# WORK TO DO
Determine how many lines of the records below contain the word "accomplish", and state only that number.

# DATA ENTRIES
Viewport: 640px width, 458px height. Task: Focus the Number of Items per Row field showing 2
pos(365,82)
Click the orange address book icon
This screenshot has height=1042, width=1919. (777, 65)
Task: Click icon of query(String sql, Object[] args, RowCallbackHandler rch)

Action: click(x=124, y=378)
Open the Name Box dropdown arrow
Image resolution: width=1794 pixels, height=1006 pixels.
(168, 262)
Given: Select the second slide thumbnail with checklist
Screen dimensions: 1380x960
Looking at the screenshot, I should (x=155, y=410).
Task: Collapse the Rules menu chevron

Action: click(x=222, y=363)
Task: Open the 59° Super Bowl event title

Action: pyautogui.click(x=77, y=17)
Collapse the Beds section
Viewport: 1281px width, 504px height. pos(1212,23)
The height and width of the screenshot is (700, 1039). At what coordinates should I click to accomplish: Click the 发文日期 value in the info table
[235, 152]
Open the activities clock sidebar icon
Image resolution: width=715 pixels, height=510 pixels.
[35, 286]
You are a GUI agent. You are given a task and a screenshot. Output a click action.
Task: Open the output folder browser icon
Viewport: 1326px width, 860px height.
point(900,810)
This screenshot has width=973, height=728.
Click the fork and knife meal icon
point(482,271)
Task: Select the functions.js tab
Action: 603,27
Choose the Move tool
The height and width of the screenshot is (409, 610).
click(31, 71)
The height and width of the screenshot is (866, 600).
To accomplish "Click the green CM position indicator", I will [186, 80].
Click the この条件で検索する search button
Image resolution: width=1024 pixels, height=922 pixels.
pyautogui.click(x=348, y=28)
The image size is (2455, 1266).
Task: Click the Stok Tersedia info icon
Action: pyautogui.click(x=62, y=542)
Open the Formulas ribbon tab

# SOLUTION FOR THIS PROBLEM
2